Agents invest costly effort to socialize. Their effort levels determine the probabilities of relationships, which are valuable for their direct benefits and also because they lead to other relationships in a later stage of “meeting friends of friends”. In contrast to many network formation models, there is fundamental uncertainty at the time of investment regarding which friendships will form. The equilibrium outcomes are random graphs, and we characterize how their density, connectedness, and other properties depend on the economic fundamentals. When the value of friends of friends is low, there are both sparse and thick equilibrium networks. But as soon as this value crosses a key threshold, the sparse equilibria disappear completely and only densely connected networks are possible. This transition mitigates an extreme inefficiency.

Current version: November 2, 2010. First version: April, 2010.

Ranking Agendas for Negotiations (with Matt Elliott)

Countries are hashing out the agenda for a summit in which each will make costly concessions to help the others. Should the summit focus on pollution, trade tariffs, or disarmament? This is a theory to help them decide based on marginal costs and benefits, without transferable utility.

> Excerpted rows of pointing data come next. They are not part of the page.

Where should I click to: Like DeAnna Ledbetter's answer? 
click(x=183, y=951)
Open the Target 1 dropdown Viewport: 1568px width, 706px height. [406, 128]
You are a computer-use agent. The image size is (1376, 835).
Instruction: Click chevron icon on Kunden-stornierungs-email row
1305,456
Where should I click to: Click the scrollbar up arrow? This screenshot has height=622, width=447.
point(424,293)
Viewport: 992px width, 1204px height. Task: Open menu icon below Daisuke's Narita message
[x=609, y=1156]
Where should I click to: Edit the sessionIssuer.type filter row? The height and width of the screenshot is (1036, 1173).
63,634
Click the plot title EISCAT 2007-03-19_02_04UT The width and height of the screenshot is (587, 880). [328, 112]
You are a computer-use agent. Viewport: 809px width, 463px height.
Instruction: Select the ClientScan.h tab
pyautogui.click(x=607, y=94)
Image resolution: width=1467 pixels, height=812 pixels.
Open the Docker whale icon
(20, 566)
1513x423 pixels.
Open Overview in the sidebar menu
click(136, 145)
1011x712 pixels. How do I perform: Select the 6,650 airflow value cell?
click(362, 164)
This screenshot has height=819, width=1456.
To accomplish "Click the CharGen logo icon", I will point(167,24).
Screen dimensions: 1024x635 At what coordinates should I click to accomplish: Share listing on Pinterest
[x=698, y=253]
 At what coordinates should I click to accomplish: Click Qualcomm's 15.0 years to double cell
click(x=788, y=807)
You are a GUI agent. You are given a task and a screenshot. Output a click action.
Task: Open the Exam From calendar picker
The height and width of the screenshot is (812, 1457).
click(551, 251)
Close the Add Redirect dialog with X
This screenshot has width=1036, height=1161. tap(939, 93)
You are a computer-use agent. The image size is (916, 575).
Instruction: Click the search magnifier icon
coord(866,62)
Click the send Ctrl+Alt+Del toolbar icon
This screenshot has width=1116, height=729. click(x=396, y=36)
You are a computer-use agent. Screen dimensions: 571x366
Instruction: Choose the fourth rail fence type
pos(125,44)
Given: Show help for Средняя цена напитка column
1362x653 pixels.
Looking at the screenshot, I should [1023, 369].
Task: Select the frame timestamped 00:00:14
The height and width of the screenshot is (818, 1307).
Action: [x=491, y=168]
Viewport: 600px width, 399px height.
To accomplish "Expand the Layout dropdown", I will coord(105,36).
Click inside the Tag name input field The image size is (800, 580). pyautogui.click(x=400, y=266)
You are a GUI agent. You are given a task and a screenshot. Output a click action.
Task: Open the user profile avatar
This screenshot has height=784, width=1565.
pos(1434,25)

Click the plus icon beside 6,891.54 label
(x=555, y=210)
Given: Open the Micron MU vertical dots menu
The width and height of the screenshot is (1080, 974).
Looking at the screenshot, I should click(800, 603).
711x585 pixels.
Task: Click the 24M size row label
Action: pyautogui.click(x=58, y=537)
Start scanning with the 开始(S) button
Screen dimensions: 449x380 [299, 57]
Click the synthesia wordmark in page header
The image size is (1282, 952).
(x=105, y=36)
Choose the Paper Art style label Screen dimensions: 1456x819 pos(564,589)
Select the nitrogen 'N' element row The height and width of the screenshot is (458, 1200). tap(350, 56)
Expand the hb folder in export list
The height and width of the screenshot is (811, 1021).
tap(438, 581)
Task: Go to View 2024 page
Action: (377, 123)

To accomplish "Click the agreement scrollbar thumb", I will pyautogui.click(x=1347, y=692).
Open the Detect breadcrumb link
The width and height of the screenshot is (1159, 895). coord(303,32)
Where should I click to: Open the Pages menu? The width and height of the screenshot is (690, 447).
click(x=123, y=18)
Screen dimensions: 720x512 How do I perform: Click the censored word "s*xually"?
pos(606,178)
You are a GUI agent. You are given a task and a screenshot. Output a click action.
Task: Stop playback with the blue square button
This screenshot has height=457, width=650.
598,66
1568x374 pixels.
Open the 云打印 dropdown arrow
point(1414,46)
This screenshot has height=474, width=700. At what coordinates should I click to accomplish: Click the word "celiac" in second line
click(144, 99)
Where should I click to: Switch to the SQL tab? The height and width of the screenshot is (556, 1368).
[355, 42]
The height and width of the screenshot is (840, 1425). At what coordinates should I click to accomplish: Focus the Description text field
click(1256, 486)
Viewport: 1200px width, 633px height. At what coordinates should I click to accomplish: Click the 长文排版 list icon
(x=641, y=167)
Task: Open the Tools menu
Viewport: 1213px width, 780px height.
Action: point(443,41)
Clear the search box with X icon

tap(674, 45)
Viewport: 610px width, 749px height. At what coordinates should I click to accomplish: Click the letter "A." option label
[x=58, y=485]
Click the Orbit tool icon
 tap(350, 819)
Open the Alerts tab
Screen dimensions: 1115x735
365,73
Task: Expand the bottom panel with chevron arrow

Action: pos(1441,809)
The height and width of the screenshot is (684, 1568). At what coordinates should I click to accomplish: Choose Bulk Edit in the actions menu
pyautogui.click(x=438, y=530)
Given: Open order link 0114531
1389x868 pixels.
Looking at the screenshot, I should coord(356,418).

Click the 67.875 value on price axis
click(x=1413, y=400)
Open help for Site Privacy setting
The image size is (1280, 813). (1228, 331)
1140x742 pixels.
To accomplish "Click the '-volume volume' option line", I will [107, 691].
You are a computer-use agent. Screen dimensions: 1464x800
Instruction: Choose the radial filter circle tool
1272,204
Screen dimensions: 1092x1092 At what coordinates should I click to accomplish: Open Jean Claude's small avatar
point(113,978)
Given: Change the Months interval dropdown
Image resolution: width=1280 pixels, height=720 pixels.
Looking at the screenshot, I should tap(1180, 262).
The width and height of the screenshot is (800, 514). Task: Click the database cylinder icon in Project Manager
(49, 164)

Consider a negotiation in which agents will make costly concessions to benefit others—e.g., by implementing tariff reductions, environmental regulations or disarmament policies. An agenda specifies which issue or dimension each agent will make concessions on; after an agenda is chosen, the negotiation comes down to the magnitude of each agent’s contribution. We seek a ranking of agendas based on the marginal costs and benefits generated at the status quo, which are captured in a Jacobian matrix for each agenda. In a transferable utility (TU) setting, there is a simple ranking based on the best available social return per unit of cost (measured in the numeraire). Without transfers, the problem of ranking agendas is more difficult, and we take an axiomatic approach. First, we require the ranking not to depend on economically irrelevant changes of units. Second, we require that the ranking be consistent with the TU ranking on problems that are equivalent to TU problems in a suitable sense. The unique ranking satisfying these axioms is represented by the spectral radius (Frobenius root) of a matrix closely related to the Jacobian, whose entries measure the marginal benefits per unit marginal cost agents can confer on one another.

First version: May 1, 2014. Current version: February 22, 2015.